Citar el nombre de cada uno de los oferentes, fuera de todo punto imposible. Bástenos decir que todos los gremios sociales estaban representados de manera tan gentil desde el Ejecutivo, el General Juan Vicente Gómez, etc., hasta el humilde artesano y el peón que arranca a las canteras su diario sustento.

A las cuatro, en medio del orden más perfecto, cerca de diez mil personas esperaban la salida del féretro desde la Universidad hasta la Santa Iglesia Metropolitana, que no tenía cabida para un alma más en sus amplias naves penumbrosas.

Antes de comenzar la fúnebre ceremonia del enterramiento, el Sr. Ministro de Instrucción Pública, Doctor González Rincones, pronunció sentidas palabras. Luego hizo en síntesis elocuente un elogio del Doctor Hernández el Presidente de la Academia de Medicina, Doctor David Lobo.

Cumplió con estricta justicia y con una asombrosa puntualidad sus estudios y las comisiones gubernamentales que le fueron encomendadas, el alto empleo de Catedrático de la Universidad y Director del Laboratorio de Fisiología. Con igual exactitud cumplía con sus obligaciones en el Hospital Vargas y con sus deberes como médico en la asistencia a los enfermos. Si alguna preferencia tuvo en su vida, fue precisamente por los desheredados de la fortuna. Su hora de una a tres menos cuarto, dedicada a los enfermos pobres, era siempre respetada sobre todos los compromisos. En aquellos momentos nada le podía distraer de aquel acto de justicia, por el que daba a los pobres lo que ellos justamente como hijos de Dios pedían: un poco de caridad y un poco de cariño. Le parecía más justicia, porque en cada pobre enfermo veía la imagen del Hijo de Dios llagado y pobre por nuestro amor.

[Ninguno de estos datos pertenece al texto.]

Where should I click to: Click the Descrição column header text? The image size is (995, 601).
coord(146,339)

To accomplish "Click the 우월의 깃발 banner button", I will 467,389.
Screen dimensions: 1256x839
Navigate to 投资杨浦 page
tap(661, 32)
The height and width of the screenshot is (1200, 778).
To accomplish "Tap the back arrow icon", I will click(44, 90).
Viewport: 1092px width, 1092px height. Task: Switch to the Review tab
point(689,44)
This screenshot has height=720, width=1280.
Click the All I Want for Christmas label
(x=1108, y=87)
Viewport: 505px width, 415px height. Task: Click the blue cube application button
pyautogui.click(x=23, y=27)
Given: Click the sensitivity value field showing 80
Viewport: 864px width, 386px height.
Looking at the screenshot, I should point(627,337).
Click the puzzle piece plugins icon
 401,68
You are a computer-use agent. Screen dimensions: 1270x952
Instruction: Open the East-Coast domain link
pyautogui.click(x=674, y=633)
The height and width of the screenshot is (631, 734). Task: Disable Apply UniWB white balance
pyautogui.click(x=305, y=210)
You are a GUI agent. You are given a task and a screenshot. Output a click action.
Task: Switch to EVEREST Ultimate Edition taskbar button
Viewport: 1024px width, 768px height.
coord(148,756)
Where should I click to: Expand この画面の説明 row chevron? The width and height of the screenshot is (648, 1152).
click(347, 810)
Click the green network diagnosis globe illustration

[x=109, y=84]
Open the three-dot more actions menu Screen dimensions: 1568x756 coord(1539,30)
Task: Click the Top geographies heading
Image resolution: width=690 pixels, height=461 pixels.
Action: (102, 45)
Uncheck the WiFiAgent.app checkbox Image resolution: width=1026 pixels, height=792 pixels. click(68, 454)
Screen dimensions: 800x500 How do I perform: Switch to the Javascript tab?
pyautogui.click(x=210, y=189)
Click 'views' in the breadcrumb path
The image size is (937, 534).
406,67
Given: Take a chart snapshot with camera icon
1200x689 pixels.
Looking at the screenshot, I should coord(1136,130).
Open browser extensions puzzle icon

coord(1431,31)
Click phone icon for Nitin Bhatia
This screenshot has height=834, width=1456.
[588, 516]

Solamente estas horas eran interrumpidas en casos de urgencia, para auxiliar a un moribundo.

Nunca exigió más de sus honorarios fijos. Ricos y acomodados pagaban lo mismo, aunque su enfermo fuera el Presidente de la República. Fue médico de siete Presidentes de la República y de sus familias, pero nunca se lucró, ni siquiera en influencias con esta intimidad de los más altos dignatarios de la Patria. Fue médico del General Joaquín Crespo, con cuya señora fue padrino de uno de los hijos del Dr. Bruzual Serra, que era entonces el Ministro de más influencia en el Gobierno. Fue también médico de Andueza Palacio, Ignacio Andrade, Cipriano Castro, Juan Vicente Gómez, Victorino Márquez Bustillos, José Gil Fortoul, todos ellos Presidentes sucesivos de la República, y de todos sus Ministros más influyentes en el Gobierno.